I also tried putting 250 non-ascii characters in a single field because that particular field should be able to take up to 250 characters. However, it fails to validate at the server side which claims that the 250 character limit has been exceeded. 250 ASCII characters work just fine.
The server dudes claim that they support UTF-8. They even tried simulating a post request that contains Chinese characters, and the data was received by the server just fine. However, the guy (a Chinese guy) is using a Windows computer with the Chinese language pack installed (I think, because he can type Chinese characters on his keyboard).
I'm guessing that the charsets being used by the Android client and the server (made by Chinese guys btw) are not aligned. But I do not know which one is at fault since the server dudes claim that they support UTF-8, and our rest client is configured to support UTF-8.
This got me wondering on what charset Android uses by default on all text input, and if it can be changed to a different one programatically. I tried to find resources on how to do this on input widgets but I did not find anything useful.
Is there a way to set the charset for all input widgets in Android? Or maybe I missed something in the rest client configuration? Or maybe, just maybe, the server dudes are not using UTF-8 at their servers and used Windows charsets instead?
Apparently, I forgot to set the StringEntity's charset to UTF-8. These lines did the trick:
httpPut.setEntity(new StringEntity(body, HTTP.UTF_8));
httpPost.setEntity(new StringEntity(body, HTTP.UTF_8));
So, there are at least two levels to set the charset in the Android client when sending an http post with non-ascii characters.
The rest client itself itself
The StringEntity
UPDATE: As Samuel pointed out in the comments, the modern way to do it is to use a ContentType, like so:
final StringEntity se = new StringEntity(body, ContentType.APPLICATION_JSON);
httpPut.setEntity(se);
I know this post is a bit old but nevertheless here is a solution:
Here is my code for posting UTF-8 strings (it doesn't matter if they are xml soap or json) to a server. I tried it with cyrillic, hash values and some other special characters and it works like a charm. It is a compilation of many solutions I found through the forums.
HttpParams httpParameters = new BasicHttpParams();
HttpProtocolParams.setContentCharset(httpParameters, HTTP.UTF_8);
HttpProtocolParams.setHttpElementCharset(httpParameters, HTTP.UTF_8);
HttpClient client = new DefaultHttpClient(httpParameters);
client.getParams().setParameter("http.protocol.version", HttpVersion.HTTP_1_1);
client.getParams().setParameter("http.socket.timeout", new Integer(2000));
client.getParams().setParameter("http.protocol.content-charset", HTTP.UTF_8);
httpParameters.setBooleanParameter("http.protocol.expect-continue", false);
HttpPost request = new HttpPost("http://www.server.com/some_script.php?sid=" + String.valueOf(Math.random()));
request.getParams().setParameter("http.socket.timeout", new Integer(5000));
List<NameValuePair> postParameters = new ArrayList<NameValuePair>();
// you get this later in php with $_POST['value_name']

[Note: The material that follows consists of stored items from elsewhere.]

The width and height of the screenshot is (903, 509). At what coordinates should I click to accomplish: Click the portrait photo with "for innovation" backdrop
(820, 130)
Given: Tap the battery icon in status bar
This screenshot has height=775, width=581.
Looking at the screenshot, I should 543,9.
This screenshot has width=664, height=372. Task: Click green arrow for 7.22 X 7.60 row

postParameters.add(new BasicNameValuePair("value_name", "value_val"));
UrlEncodedFormEntity formEntity = new UrlEncodedFormEntity(postParameters, HTTP.UTF_8);
request.setEntity(formEntity);
HttpResponse response = client.execute(request);
in = new BufferedReader(new InputStreamReader(response.getEntity().getContent()));
StringBuffer sb = new StringBuffer("");
String line = "";
String lineSeparator = System.getProperty("line.separator");
while ((line = in.readLine()) != null) {
sb.append(line);
sb.append(lineSeparator);
}
in.close();
String result = sb.toString();
I hope that someone will find this code helpful. :)

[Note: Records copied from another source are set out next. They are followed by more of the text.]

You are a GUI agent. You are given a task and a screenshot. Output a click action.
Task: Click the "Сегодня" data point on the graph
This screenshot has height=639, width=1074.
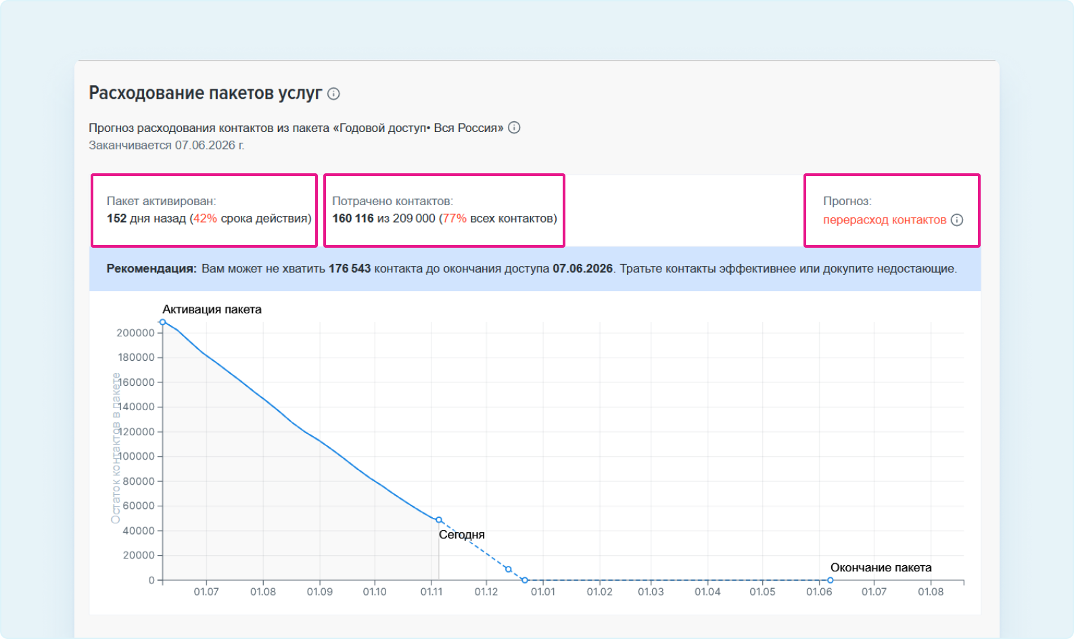pos(439,520)
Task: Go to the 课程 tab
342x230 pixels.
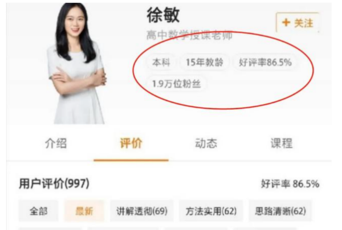Action: 282,143
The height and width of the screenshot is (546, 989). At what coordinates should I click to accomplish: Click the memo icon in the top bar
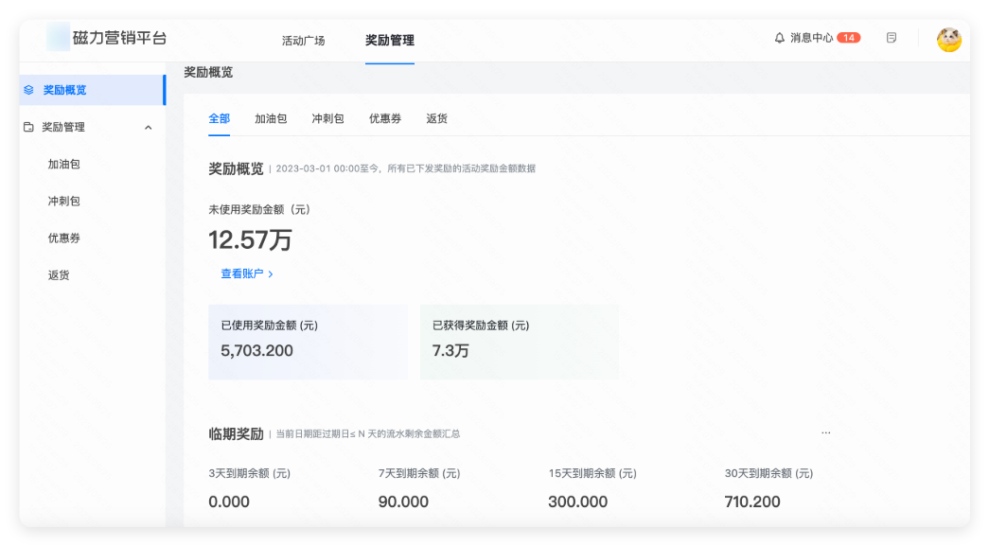(x=891, y=37)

You should set charset of your string entity to UTF-8:
StringEntity stringEntity = new StringEntity(urlParameters, HTTP.UTF_8);
You can eliminate the server as the problem by using curl to send the same data.
If it works with curl use --trace to check the output.
Ensure you are sending the content body as bytes. Compare the HTTP request from Android with the output from the successful curl request.